• [Exercise aim]: Word-for-word transcription needed. Include every entry below but no pictures.

*** Records for this task ***

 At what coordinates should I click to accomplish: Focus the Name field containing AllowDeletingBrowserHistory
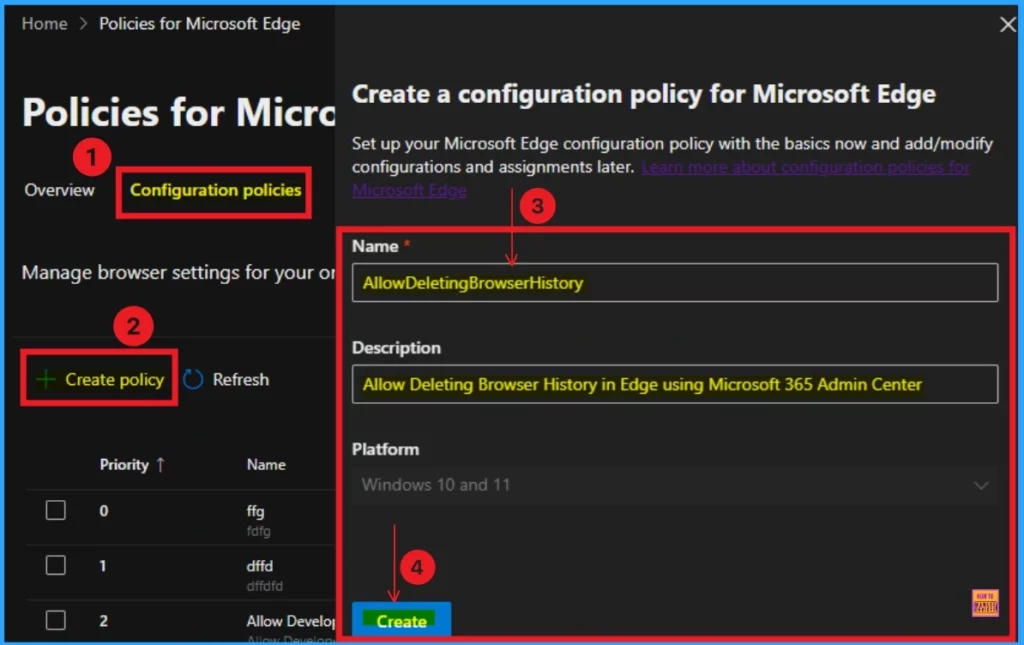[x=675, y=283]
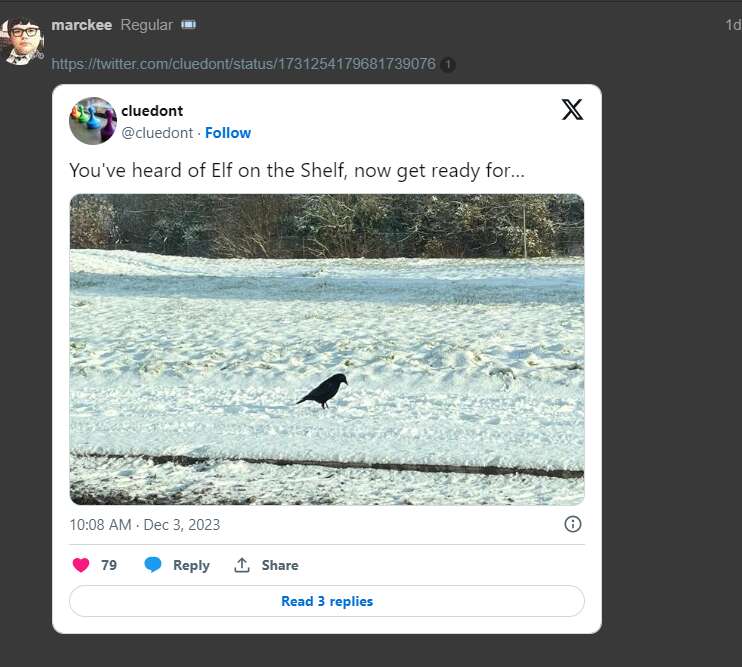The height and width of the screenshot is (667, 742).
Task: Click the @cluedont handle
Action: [157, 133]
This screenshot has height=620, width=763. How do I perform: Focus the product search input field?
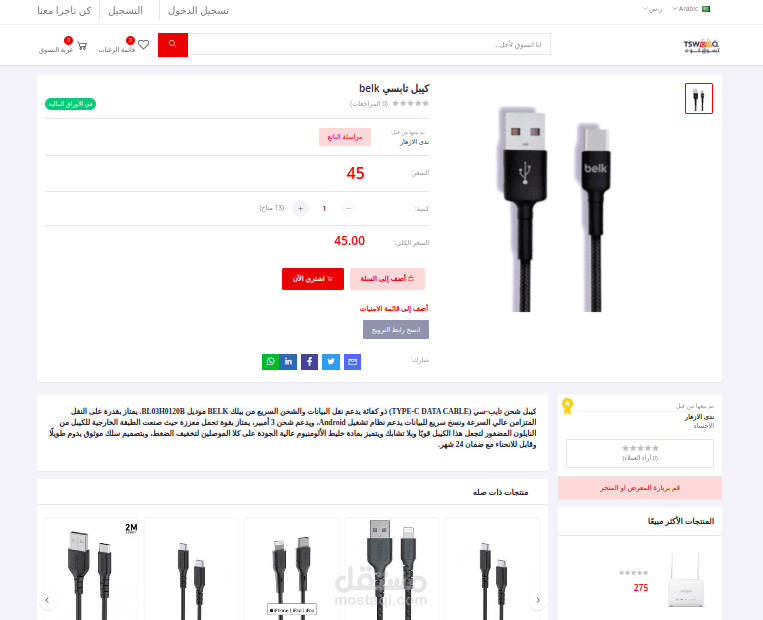[369, 44]

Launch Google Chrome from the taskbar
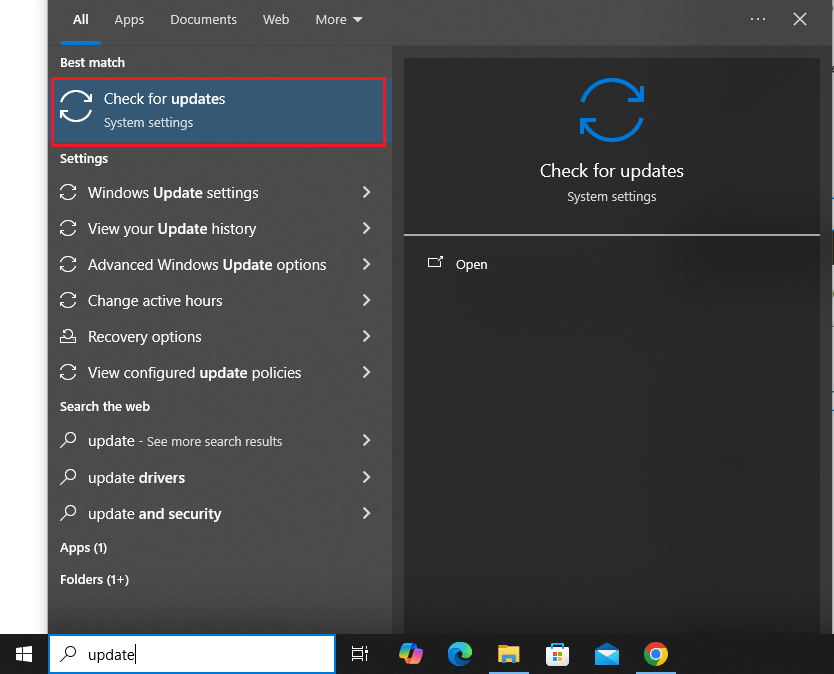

***

• [Answer box]:
 At what coordinates should I click to accomplish: Focus the Name field containing AllowDeletingBrowserHistory
[x=675, y=283]
The height and width of the screenshot is (667, 742).
Task: Click the @cluedont handle
Action: [157, 133]
This screenshot has height=620, width=763. How do I perform: Focus the product search input field?
[369, 44]

Launch Google Chrome from the taskbar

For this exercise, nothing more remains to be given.